Et M. Havard allait donner ce conseil au gouverneur de la Banque, lorsque Juve l’arrêta :

– Mais non, fit-il, cette arrestation est absolument inutile, comme d’ailleurs celle de votre garçon de café. Il est bien évident que si cet employé de la maison Rivel sœurs, était coupable de quoi que ce soit, il ne serait pas venu se jeter ainsi dans la gueule du loup.

M. Havard comprenait l’objection de Juve.
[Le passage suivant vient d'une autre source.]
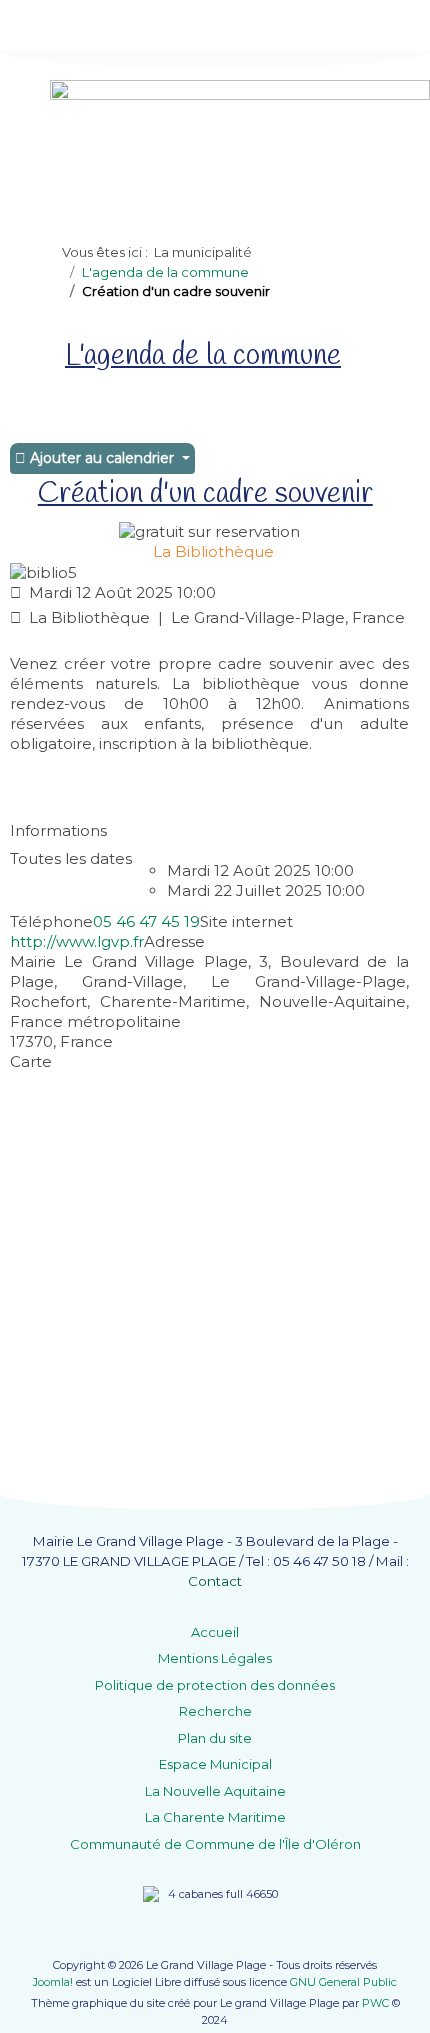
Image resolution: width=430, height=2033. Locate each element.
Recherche (215, 1711)
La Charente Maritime (215, 1817)
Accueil (215, 1632)
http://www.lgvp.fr (77, 941)
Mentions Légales (215, 1658)
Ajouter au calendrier (102, 458)
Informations (58, 830)
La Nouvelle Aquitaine (215, 1791)
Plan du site (215, 1738)
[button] (385, 1988)
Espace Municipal (215, 1764)
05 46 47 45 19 (146, 921)
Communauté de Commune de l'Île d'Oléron (215, 1844)
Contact (215, 1581)
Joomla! (53, 1982)
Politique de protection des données (215, 1685)
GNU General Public (343, 1982)
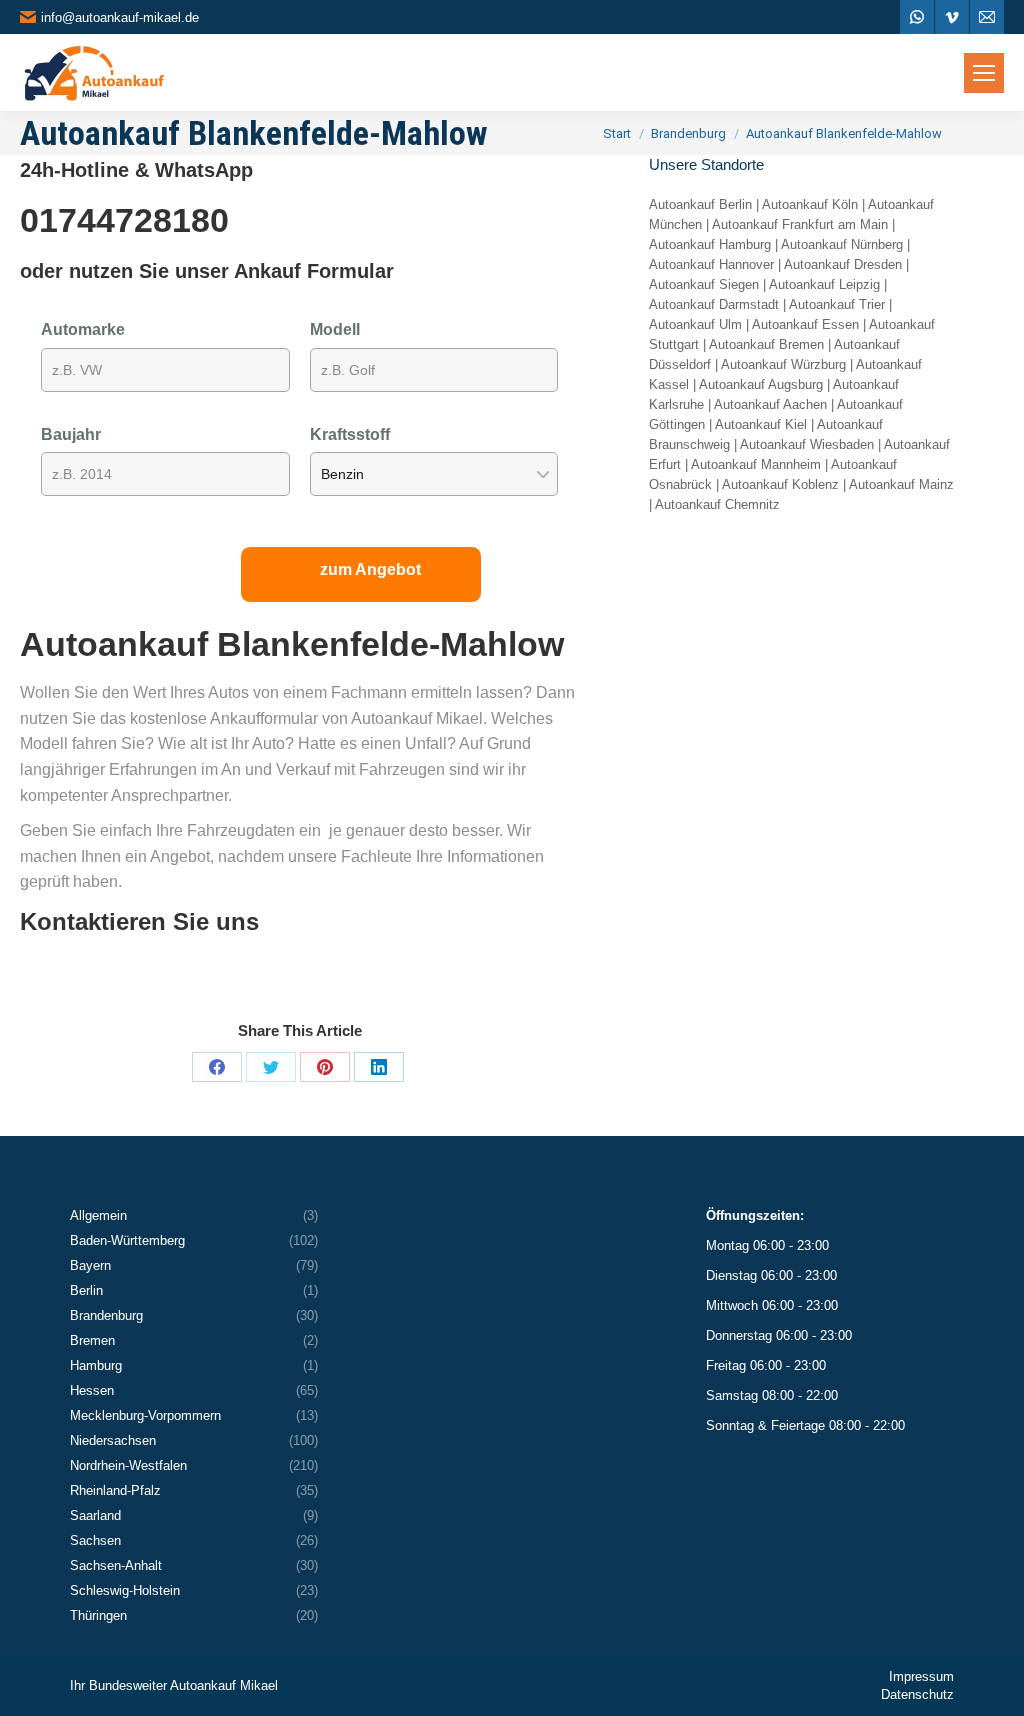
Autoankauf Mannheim (756, 464)
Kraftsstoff (350, 434)
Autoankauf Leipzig (824, 284)
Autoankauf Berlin (700, 204)
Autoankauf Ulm (695, 324)
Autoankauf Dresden (843, 264)
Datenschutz (917, 1694)
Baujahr (71, 434)
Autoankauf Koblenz (780, 484)
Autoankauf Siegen (704, 284)
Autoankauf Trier (837, 304)
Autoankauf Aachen (770, 404)
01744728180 (124, 220)
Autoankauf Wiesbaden (807, 444)
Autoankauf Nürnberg (842, 244)
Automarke (83, 329)
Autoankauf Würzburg (783, 364)
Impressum (921, 1676)
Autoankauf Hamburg (710, 244)
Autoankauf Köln (810, 204)
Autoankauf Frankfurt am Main (800, 224)
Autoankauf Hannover (711, 264)
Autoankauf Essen (805, 324)
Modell (335, 329)
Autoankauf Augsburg (761, 384)
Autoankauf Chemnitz (717, 504)
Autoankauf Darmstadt (714, 304)
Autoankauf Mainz (901, 484)
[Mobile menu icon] (984, 73)
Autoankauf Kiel (761, 424)
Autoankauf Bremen (766, 344)
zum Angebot (370, 569)
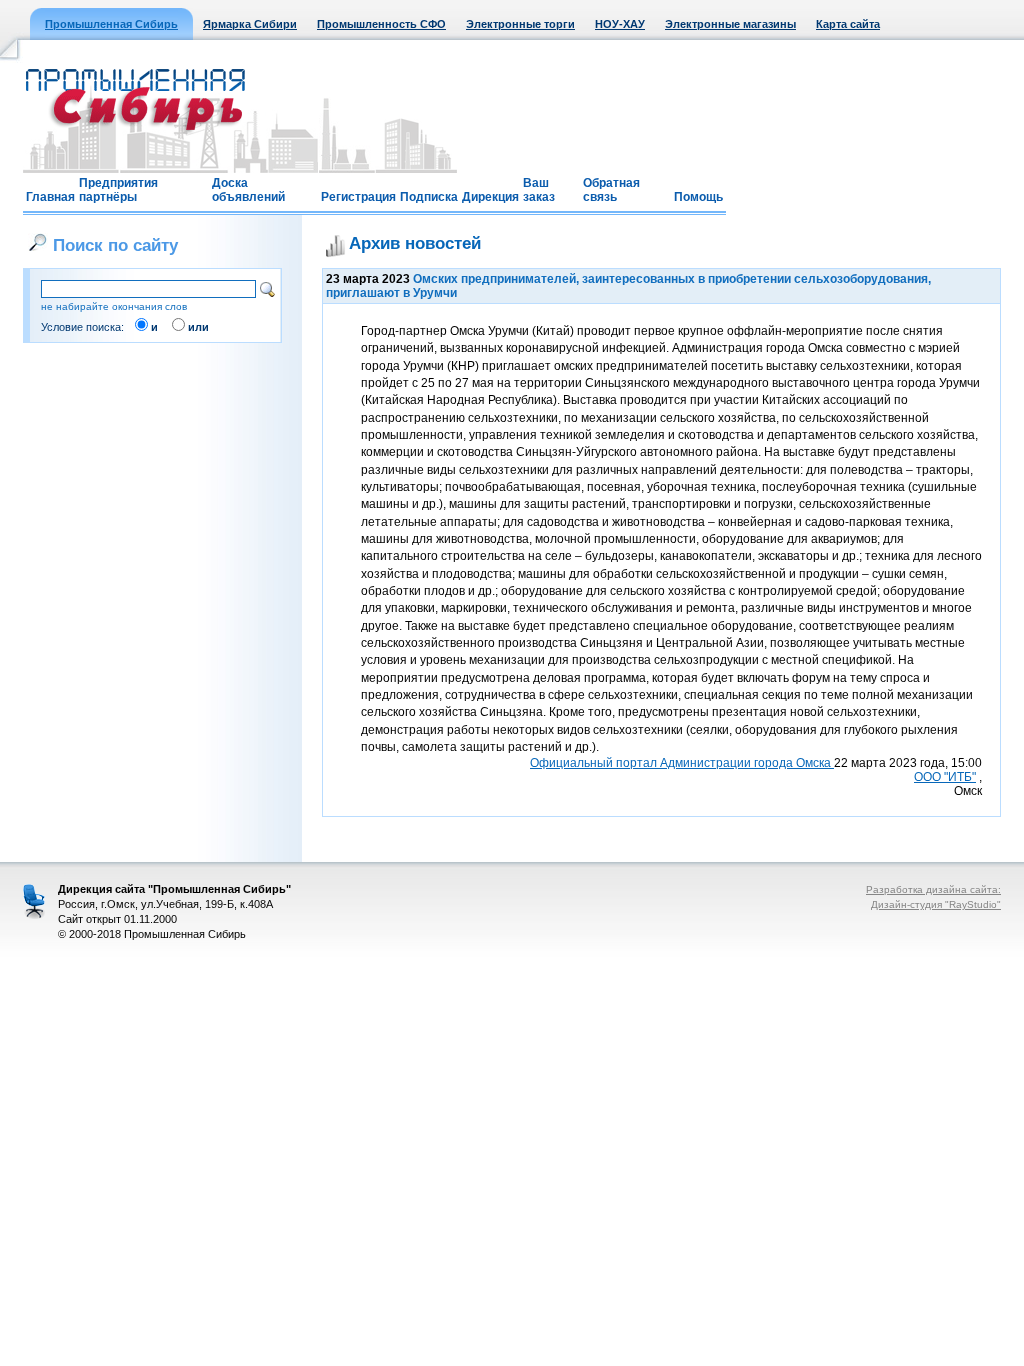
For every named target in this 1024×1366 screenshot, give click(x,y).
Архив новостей (415, 243)
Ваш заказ (539, 190)
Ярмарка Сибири (250, 24)
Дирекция (490, 197)
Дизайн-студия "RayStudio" (936, 904)
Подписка (429, 197)
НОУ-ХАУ (620, 24)
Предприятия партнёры (118, 190)
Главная (50, 197)
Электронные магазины (730, 24)
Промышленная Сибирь (111, 24)
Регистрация (358, 197)
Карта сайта (848, 24)
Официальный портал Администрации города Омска (682, 763)
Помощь (698, 197)
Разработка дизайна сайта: (933, 889)
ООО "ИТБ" (945, 777)
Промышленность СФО (381, 24)
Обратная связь (611, 190)
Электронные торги (520, 24)
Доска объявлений (248, 190)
Il hésitait, puis demanda :

– Que feriez-vous à ma place ? Ce serait vraiment trop bête de laisser échapper cet individu si d’aventure il était coupable.

– Dites au gouverneur, qu’on accepte le dépôt de 10 000 francs, que l’on fasse toutes les opérations que voudra ce comptable, puis faites ordonner à Martin de le prendre en filature.

M. Havard obéit à Juve. Quelques instants plus tard, le policier se préparait à prendre son chapeau et à sortir.

– Ce qu’il faut, conclut-il, c’est connaître l’origine de ces billets. Je vais de ce pas à la maison Rivel sœurs.

Mais le policier dut différer son départ. Le secrétaire de M. Havard venait d’entrer dans le cabinet de son chef et annonçait :

– Les inspecteurs que vous avez envoyés en mission sont de retour. Ils rapportent quelques renseignements. Voulez-vous les entendre ?

– Certainement, fit le chef de la Sûreté, envoyez-les moi séparément.

Juve enlevait son pardessus :

– Vous permettez que je reste ? demanda-t-il.

– Comment donc.

Quelques instants après, Léon s’introduisait dans le cabinet du chef :

– Vite, dépêchez-vous ! ordonna M. Havard. Racontez-nous ce que vous savez.

– Peu de chose, fit Léon, si ce n’est que les billets suspects sont de plus en plus fréquemment livrés à la circulation. J’en ai découvert dans les restaurants du bois de Boulogne. Le pari mutuel aux courses d’Auteuil, hier, en a été inondé.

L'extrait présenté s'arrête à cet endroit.